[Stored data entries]
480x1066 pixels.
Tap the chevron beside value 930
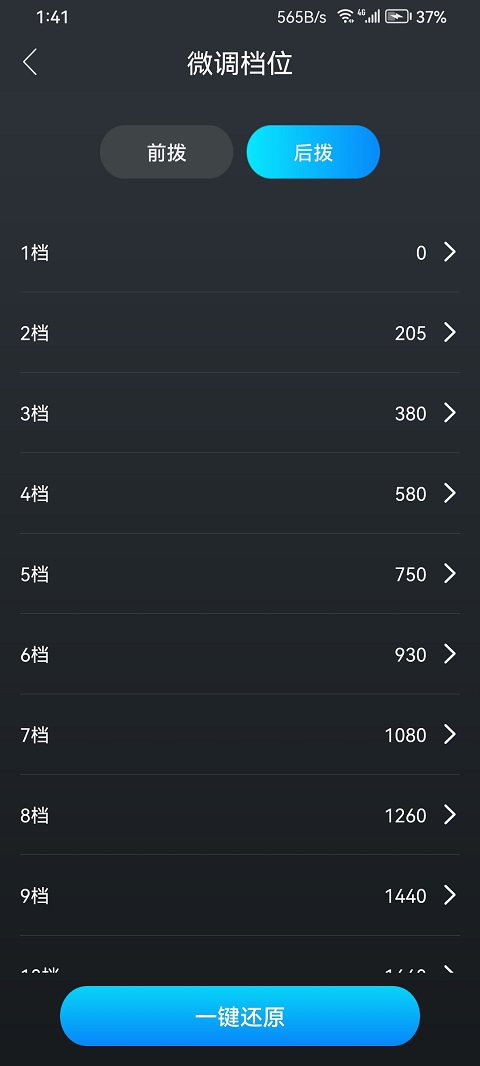click(449, 654)
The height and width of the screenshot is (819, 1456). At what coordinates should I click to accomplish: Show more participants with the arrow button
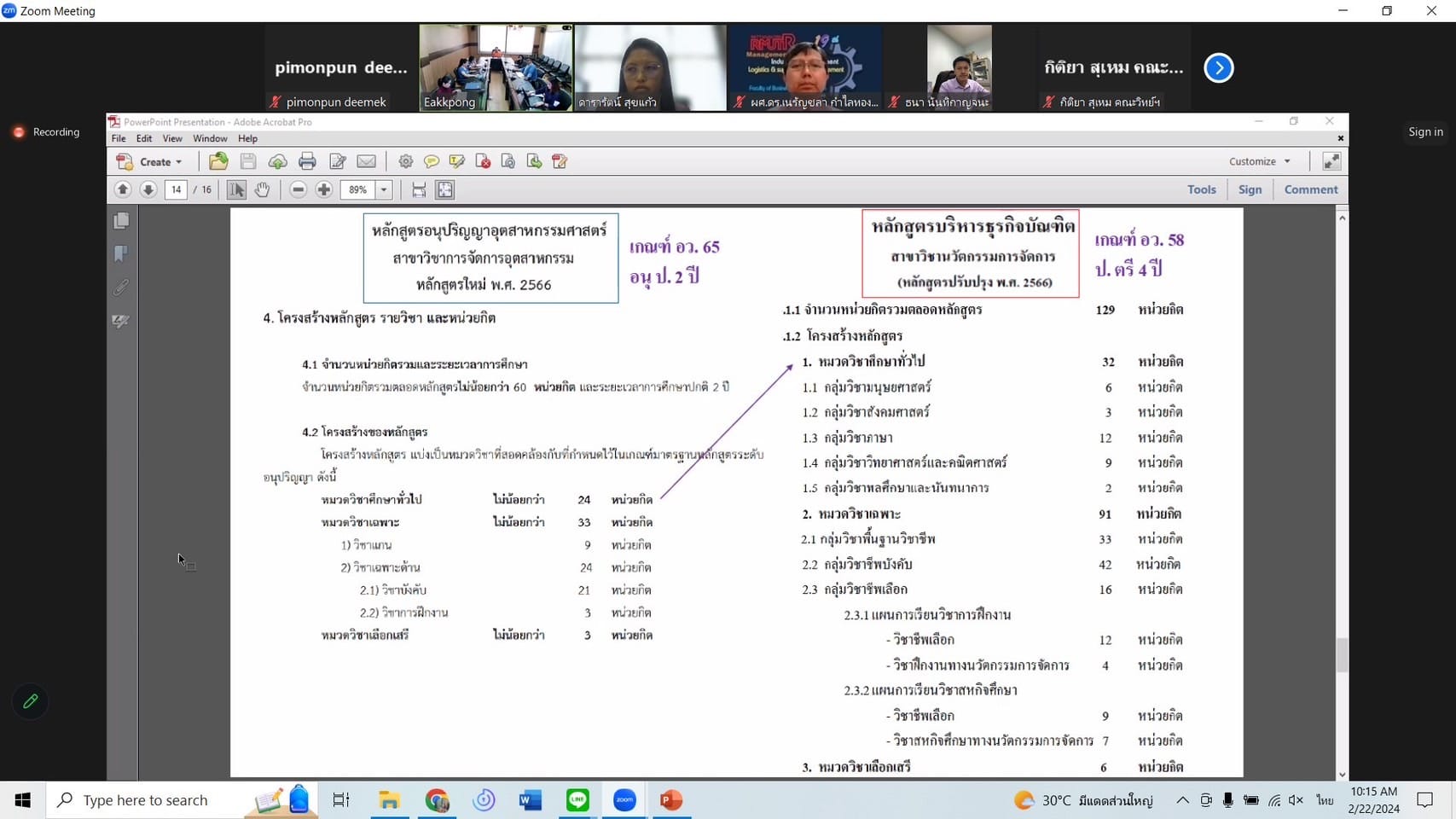coord(1218,67)

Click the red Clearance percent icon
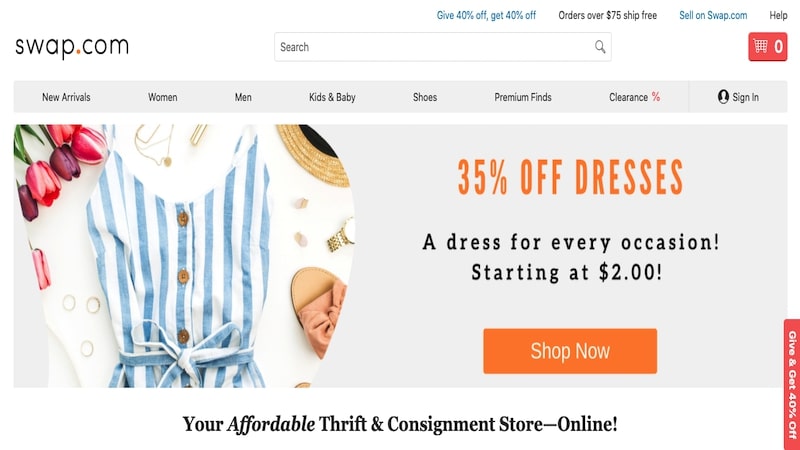point(656,96)
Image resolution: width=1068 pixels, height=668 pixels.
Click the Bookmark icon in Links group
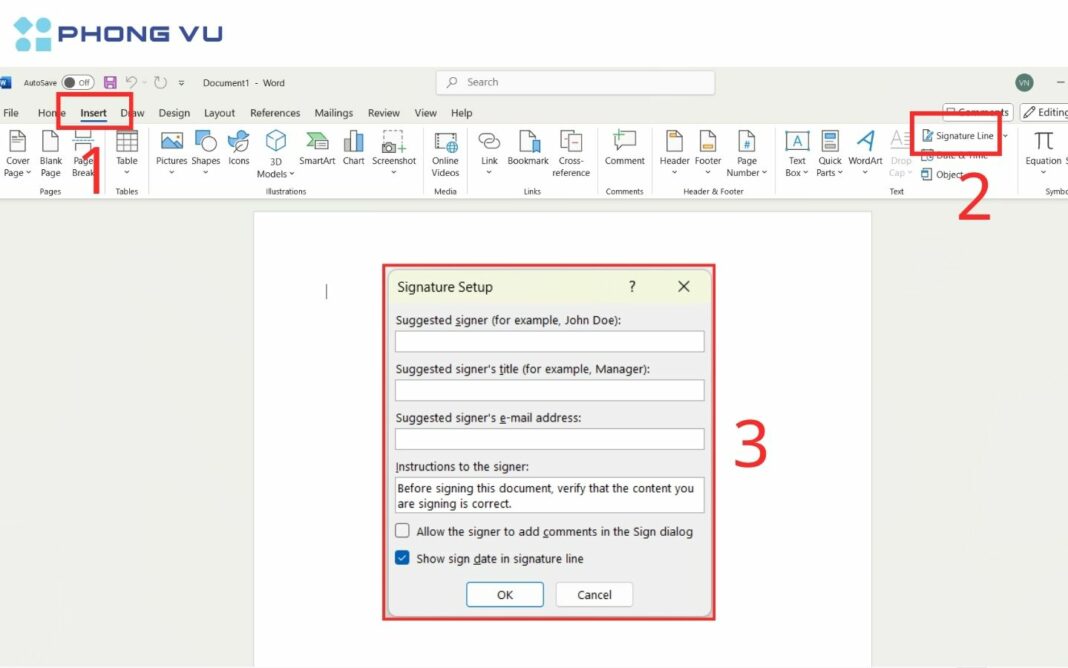[528, 148]
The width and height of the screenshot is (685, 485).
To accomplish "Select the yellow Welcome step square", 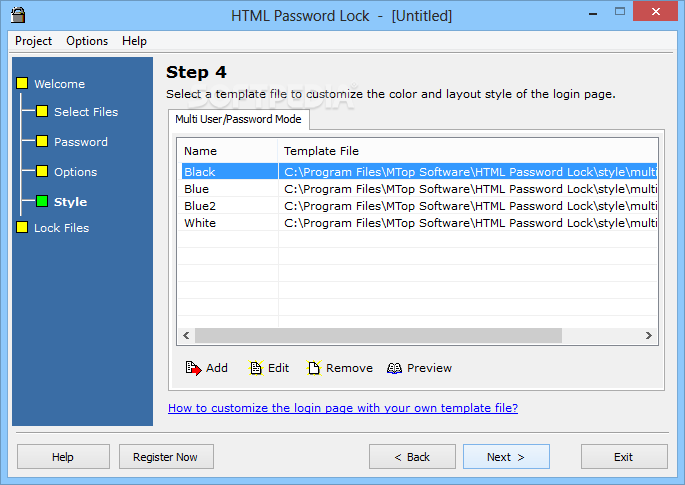I will point(22,83).
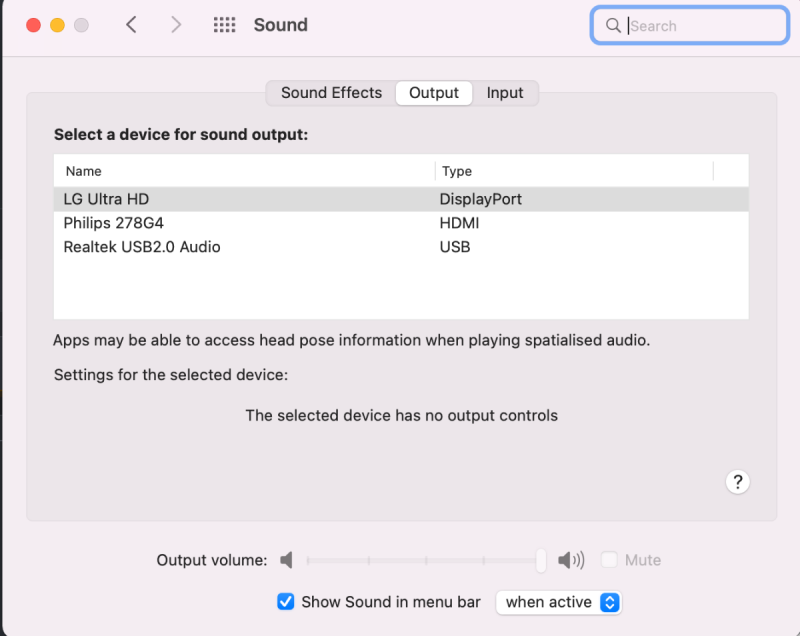Switch to the Input tab
800x636 pixels.
coord(505,93)
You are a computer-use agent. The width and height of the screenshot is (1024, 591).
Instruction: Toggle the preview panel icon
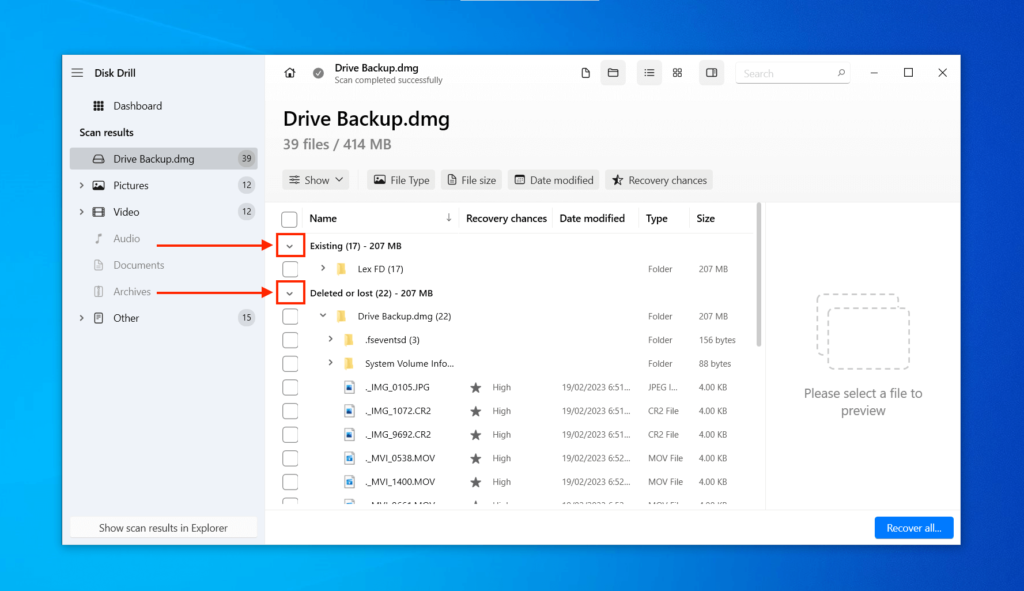coord(711,72)
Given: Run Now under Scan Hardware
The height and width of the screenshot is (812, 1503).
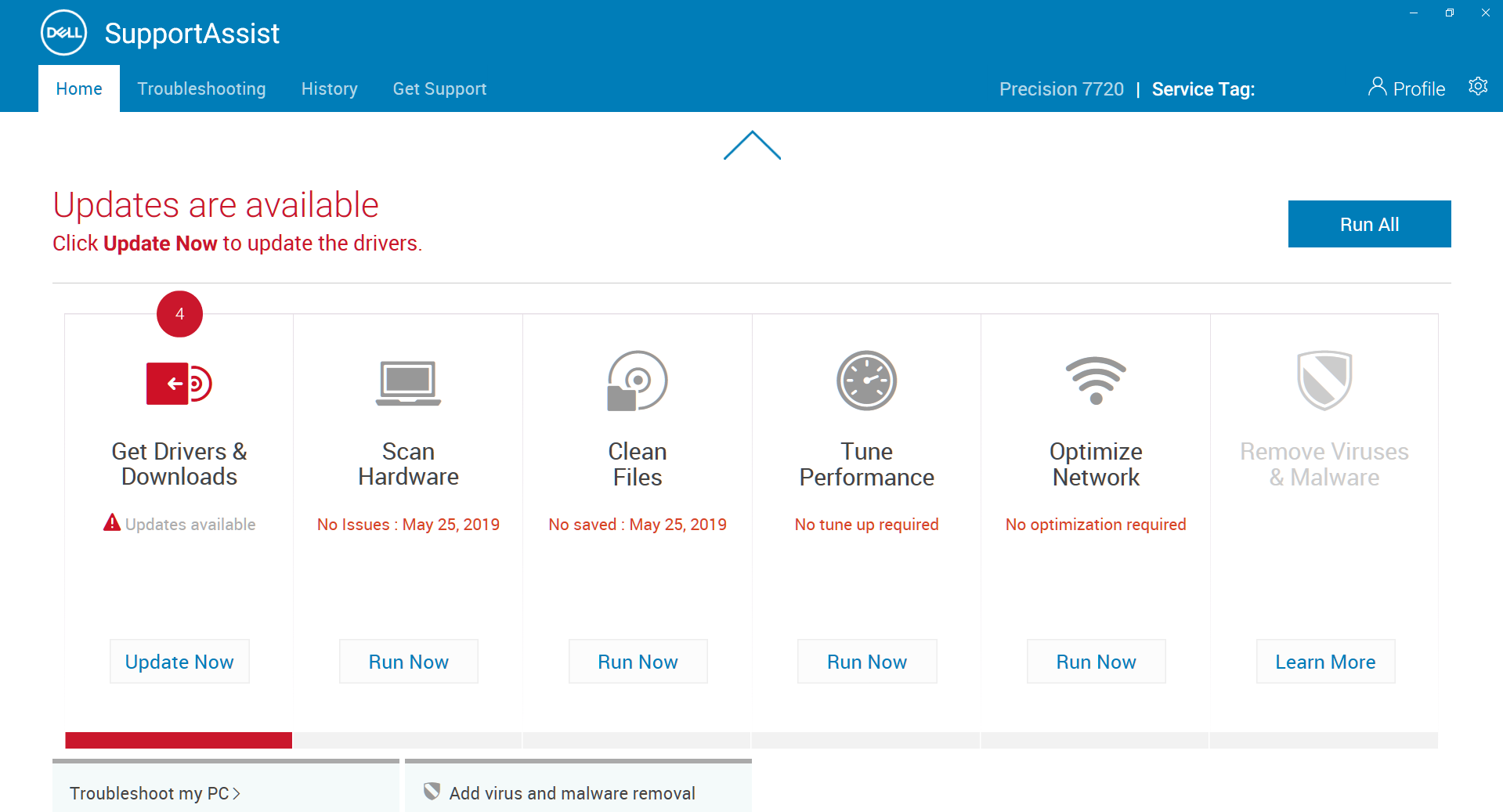Looking at the screenshot, I should point(408,662).
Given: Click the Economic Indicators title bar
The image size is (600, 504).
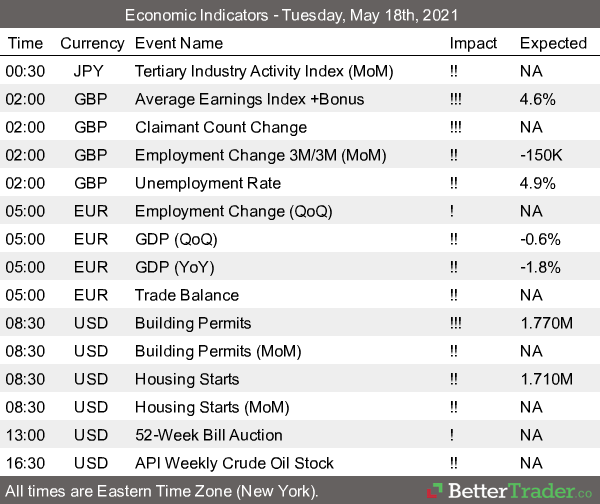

How to complete this task:
Where does the string "Given" appear in the records above? Return every line that holds it.

Task response:
Given: Run Now under Scan Hardware
Given: Click the Economic Indicators title bar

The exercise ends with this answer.